Les Cougars Coach Xavier Mas learned of Polhemus after spending the week leading up to the 2007 Yale-Harvard game with the Crimson coaching staff. Scott Larkee, Harvard’s defensive coordinator, had played for Mas.
Les Cougars played a 10-game schedule, but there was a week off between each game, so Polhemus was able to travel throughout Europe, including trips to Dublin, Barcelona, Munich, Amsterdam, Athens, Croatia and Southern France.
“Throughout my stay, my French teammates would try and `culture’ us as much as possible,” Polhemus said. “Guys would have me over to their house to have a traditional French meal with their families, and we would have team parties or meals often.”
The players on the team ranged in age from the youngest, 20, to the oldest, 36. Many were French college students, while others had full-time jobs, including a fireman, a 300-pound French horn player in the French Symphony, a watch salesman and a custom t-shirt designer.
“It was great to see all these different guys come together with two recent American college graduates to create a real team,” Polhemus said. “The team was full of great guys, who I still keep in touch with and consider close friends.”

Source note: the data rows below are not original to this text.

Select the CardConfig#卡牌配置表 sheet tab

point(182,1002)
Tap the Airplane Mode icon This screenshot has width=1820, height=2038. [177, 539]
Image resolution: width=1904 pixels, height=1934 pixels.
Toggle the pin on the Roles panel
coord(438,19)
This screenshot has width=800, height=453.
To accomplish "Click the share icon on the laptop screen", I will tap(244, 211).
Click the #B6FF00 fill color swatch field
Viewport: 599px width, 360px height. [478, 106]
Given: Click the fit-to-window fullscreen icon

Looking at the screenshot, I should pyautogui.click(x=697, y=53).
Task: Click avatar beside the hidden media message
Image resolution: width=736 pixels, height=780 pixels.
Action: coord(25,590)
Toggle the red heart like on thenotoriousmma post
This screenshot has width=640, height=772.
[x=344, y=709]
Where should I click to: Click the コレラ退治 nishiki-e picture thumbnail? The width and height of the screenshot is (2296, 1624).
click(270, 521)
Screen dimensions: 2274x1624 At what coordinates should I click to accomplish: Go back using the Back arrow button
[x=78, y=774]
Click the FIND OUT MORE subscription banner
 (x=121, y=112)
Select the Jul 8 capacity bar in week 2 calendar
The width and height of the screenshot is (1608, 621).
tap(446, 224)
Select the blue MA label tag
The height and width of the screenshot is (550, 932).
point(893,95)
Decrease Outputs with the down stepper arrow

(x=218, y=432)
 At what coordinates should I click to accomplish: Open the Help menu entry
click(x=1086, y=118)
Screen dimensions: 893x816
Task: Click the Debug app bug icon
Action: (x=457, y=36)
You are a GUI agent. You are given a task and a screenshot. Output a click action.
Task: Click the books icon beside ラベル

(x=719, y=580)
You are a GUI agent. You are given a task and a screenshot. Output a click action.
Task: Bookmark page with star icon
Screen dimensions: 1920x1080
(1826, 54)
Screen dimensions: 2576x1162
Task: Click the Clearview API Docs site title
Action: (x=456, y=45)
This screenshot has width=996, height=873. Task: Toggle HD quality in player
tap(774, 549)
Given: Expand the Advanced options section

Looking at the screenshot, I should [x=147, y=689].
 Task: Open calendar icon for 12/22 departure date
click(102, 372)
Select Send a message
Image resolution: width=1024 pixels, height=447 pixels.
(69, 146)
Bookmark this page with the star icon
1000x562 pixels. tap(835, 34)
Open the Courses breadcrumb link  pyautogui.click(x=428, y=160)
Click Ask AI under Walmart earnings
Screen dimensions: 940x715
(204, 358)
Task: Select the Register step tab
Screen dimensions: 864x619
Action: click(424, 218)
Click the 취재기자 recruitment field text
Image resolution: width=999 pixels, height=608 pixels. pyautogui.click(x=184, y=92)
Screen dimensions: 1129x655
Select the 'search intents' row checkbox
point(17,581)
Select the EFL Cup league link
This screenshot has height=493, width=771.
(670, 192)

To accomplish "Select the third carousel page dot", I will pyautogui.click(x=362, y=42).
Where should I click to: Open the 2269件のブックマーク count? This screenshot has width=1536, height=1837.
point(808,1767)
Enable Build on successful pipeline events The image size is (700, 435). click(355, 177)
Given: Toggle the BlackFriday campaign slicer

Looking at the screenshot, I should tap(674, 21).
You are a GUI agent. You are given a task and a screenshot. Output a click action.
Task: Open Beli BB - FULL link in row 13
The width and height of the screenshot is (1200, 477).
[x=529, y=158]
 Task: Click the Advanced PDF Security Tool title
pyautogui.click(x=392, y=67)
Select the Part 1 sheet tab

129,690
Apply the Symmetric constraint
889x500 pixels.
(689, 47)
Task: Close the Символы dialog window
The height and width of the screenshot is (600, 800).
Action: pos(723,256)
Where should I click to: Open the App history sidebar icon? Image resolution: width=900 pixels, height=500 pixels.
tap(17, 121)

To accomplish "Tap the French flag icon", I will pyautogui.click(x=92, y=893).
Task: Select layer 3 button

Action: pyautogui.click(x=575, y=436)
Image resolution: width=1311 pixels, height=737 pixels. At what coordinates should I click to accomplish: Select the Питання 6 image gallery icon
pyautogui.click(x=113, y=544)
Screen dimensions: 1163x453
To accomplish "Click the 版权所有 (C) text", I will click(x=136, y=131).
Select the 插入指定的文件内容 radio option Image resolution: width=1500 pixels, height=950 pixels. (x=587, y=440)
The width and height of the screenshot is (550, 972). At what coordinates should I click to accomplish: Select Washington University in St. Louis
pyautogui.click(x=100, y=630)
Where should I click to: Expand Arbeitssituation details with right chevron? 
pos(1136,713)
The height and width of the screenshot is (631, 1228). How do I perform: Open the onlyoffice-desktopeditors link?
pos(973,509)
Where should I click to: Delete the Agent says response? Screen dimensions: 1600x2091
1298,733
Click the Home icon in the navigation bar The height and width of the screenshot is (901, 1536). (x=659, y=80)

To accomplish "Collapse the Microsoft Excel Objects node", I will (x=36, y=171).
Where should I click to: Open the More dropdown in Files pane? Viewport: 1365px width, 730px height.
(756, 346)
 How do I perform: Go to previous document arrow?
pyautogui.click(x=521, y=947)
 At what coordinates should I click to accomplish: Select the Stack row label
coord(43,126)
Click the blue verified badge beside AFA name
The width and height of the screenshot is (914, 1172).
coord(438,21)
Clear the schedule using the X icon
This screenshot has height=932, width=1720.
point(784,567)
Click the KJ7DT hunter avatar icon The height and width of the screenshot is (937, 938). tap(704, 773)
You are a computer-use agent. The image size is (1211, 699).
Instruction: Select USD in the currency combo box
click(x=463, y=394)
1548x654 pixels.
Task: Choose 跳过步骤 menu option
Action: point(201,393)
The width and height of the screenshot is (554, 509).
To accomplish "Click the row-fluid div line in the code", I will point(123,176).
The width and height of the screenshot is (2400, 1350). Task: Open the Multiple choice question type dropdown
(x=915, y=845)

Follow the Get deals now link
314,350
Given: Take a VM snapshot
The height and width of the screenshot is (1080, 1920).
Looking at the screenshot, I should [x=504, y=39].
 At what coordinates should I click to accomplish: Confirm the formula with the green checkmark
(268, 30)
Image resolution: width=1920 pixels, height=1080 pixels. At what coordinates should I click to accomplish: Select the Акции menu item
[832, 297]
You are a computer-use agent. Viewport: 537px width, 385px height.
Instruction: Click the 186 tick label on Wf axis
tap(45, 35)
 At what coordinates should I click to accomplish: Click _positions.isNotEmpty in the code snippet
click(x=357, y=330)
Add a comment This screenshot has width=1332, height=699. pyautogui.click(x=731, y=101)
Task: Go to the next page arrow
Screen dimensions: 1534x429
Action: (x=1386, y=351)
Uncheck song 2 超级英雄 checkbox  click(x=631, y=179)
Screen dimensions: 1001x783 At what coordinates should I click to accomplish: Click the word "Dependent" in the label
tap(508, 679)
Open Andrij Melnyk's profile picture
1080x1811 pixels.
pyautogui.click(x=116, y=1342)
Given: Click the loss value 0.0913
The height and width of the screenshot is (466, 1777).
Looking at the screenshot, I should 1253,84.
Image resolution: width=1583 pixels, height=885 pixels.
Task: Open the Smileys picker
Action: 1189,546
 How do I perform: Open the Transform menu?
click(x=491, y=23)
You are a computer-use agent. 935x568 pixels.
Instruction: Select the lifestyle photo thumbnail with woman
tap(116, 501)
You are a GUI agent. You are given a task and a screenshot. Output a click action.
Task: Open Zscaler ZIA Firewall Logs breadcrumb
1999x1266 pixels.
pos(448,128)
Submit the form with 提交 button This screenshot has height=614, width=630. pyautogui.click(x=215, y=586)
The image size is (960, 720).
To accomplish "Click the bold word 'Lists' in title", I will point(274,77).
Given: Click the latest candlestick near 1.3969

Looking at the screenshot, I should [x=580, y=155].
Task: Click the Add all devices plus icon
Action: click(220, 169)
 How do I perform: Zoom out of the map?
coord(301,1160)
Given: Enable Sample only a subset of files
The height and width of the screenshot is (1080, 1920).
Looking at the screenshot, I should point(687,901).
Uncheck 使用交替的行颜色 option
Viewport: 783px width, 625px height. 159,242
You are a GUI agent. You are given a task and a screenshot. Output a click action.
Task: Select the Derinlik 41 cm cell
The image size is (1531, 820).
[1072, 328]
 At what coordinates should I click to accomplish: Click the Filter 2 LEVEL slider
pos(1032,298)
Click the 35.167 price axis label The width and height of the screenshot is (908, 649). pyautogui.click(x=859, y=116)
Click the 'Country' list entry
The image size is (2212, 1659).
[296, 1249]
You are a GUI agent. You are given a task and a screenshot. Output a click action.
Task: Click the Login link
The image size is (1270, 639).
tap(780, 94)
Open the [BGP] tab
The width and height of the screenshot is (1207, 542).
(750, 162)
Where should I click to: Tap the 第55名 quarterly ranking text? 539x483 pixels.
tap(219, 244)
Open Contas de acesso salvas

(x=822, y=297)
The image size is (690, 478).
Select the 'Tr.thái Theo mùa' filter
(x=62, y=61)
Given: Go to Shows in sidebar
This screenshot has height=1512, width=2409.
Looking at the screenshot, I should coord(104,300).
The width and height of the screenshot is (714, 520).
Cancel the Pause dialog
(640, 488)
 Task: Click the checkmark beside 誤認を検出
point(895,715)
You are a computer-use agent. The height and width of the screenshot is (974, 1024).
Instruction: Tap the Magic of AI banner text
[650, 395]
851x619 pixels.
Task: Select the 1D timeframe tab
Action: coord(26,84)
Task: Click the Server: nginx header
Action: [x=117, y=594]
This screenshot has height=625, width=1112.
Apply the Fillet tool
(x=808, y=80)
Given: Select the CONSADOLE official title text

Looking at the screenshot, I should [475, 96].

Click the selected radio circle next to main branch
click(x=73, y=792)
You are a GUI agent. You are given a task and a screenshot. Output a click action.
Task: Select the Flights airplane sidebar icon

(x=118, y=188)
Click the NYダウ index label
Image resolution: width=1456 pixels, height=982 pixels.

Les Cougars had struggled in recent years, but Polhemus and Rhodes helped the team to a more successful season.
“There was a team atmosphere there that they said they hadn’t experienced in the past, and it yielded some come-from-behind wins that highlighted many of these guys’ careers,” said Polhemus, who played quarterback and also saw time at strong safety. “At the end of the year, we didn’t have as many wins as I would have liked, but many of guys thanked Matt and me for their most memorable season ever. It felt great to be a part of another team and especially one as unique as this.”
Polhemus has returned to the United States and is currently working for Jones Lang LaSalle in New York doing commercial real estate brokerage.